> Work request
Reproduce the data that follows in its entirety, character for character.
┌──
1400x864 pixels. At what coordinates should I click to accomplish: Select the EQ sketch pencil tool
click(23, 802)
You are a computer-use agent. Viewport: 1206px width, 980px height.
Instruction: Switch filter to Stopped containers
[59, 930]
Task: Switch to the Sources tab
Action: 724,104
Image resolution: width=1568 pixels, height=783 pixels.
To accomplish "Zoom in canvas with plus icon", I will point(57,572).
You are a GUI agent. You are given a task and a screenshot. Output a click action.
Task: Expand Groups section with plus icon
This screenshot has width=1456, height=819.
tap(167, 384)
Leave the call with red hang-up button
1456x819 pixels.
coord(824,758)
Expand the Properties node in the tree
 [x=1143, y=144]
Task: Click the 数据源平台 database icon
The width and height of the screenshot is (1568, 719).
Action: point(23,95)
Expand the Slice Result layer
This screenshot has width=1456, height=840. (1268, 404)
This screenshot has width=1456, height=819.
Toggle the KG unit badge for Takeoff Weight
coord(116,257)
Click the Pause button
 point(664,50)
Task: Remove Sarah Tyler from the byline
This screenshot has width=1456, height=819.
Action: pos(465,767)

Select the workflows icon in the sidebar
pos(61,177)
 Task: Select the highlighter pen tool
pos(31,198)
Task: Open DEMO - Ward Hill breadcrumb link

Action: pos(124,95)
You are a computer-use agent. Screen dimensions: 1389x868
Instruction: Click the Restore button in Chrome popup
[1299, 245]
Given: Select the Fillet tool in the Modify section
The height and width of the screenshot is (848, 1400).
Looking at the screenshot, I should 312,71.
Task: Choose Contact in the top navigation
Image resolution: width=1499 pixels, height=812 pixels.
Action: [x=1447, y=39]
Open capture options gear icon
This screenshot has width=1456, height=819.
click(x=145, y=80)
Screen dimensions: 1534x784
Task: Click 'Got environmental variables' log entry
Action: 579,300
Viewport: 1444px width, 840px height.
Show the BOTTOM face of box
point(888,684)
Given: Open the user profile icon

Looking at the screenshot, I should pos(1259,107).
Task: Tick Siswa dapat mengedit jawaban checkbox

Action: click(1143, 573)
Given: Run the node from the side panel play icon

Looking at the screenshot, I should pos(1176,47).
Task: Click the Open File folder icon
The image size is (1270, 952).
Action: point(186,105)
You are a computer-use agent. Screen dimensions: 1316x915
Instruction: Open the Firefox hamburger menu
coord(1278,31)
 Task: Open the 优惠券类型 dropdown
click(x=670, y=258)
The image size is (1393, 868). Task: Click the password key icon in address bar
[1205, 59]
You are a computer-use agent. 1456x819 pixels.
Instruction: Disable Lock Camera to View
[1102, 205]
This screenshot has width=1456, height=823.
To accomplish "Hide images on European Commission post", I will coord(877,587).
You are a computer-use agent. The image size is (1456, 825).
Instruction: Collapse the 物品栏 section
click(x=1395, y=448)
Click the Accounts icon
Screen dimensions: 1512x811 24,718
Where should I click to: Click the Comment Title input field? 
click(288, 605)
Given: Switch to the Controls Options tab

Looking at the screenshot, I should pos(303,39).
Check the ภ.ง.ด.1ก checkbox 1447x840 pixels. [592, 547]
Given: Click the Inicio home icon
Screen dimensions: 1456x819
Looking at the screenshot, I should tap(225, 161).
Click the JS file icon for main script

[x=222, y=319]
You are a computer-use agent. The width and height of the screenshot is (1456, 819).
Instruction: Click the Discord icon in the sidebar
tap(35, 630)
└──
> Written reply
1400x864 pixels. At what coordinates should I click to accomplish: Select the EQ sketch pencil tool
click(23, 802)
You are a computer-use agent. Viewport: 1206px width, 980px height.
Instruction: Switch filter to Stopped containers
[59, 930]
Task: Switch to the Sources tab
Action: 724,104
Image resolution: width=1568 pixels, height=783 pixels.
To accomplish "Zoom in canvas with plus icon", I will point(57,572).
You are a GUI agent. You are given a task and a screenshot. Output a click action.
Task: Expand Groups section with plus icon
This screenshot has width=1456, height=819.
tap(167, 384)
Leave the call with red hang-up button
1456x819 pixels.
coord(824,758)
Expand the Properties node in the tree
 [x=1143, y=144]
Task: Click the 数据源平台 database icon
The width and height of the screenshot is (1568, 719).
Action: point(23,95)
Expand the Slice Result layer
This screenshot has width=1456, height=840. (1268, 404)
This screenshot has width=1456, height=819.
Toggle the KG unit badge for Takeoff Weight
coord(116,257)
Click the Pause button
 point(664,50)
Task: Remove Sarah Tyler from the byline
This screenshot has width=1456, height=819.
Action: pos(465,767)

Select the workflows icon in the sidebar
pos(61,177)
 Task: Select the highlighter pen tool
pos(31,198)
Task: Open DEMO - Ward Hill breadcrumb link

Action: pos(124,95)
You are a computer-use agent. Screen dimensions: 1389x868
Instruction: Click the Restore button in Chrome popup
[1299, 245]
Given: Select the Fillet tool in the Modify section
The height and width of the screenshot is (848, 1400).
Looking at the screenshot, I should 312,71.
Task: Choose Contact in the top navigation
Image resolution: width=1499 pixels, height=812 pixels.
Action: [x=1447, y=39]
Open capture options gear icon
This screenshot has width=1456, height=819.
click(x=145, y=80)
Screen dimensions: 1534x784
Task: Click 'Got environmental variables' log entry
Action: 579,300
Viewport: 1444px width, 840px height.
Show the BOTTOM face of box
point(888,684)
Given: Open the user profile icon

Looking at the screenshot, I should pos(1259,107).
Task: Tick Siswa dapat mengedit jawaban checkbox

Action: click(1143, 573)
Given: Run the node from the side panel play icon

Looking at the screenshot, I should pos(1176,47).
Task: Click the Open File folder icon
The image size is (1270, 952).
Action: point(186,105)
You are a computer-use agent. Screen dimensions: 1316x915
Instruction: Open the Firefox hamburger menu
coord(1278,31)
 Task: Open the 优惠券类型 dropdown
click(x=670, y=258)
The image size is (1393, 868). Task: Click the password key icon in address bar
[1205, 59]
You are a computer-use agent. 1456x819 pixels.
Instruction: Disable Lock Camera to View
[1102, 205]
This screenshot has width=1456, height=823.
To accomplish "Hide images on European Commission post", I will coord(877,587).
You are a computer-use agent. The image size is (1456, 825).
Instruction: Collapse the 物品栏 section
click(x=1395, y=448)
Click the Accounts icon
Screen dimensions: 1512x811 24,718
Where should I click to: Click the Comment Title input field? 
click(288, 605)
Given: Switch to the Controls Options tab

Looking at the screenshot, I should pos(303,39).
Check the ภ.ง.ด.1ก checkbox 1447x840 pixels. [592, 547]
Given: Click the Inicio home icon
Screen dimensions: 1456x819
Looking at the screenshot, I should tap(225, 161).
Click the JS file icon for main script

[x=222, y=319]
You are a computer-use agent. The width and height of the screenshot is (1456, 819).
Instruction: Click the Discord icon in the sidebar
tap(35, 630)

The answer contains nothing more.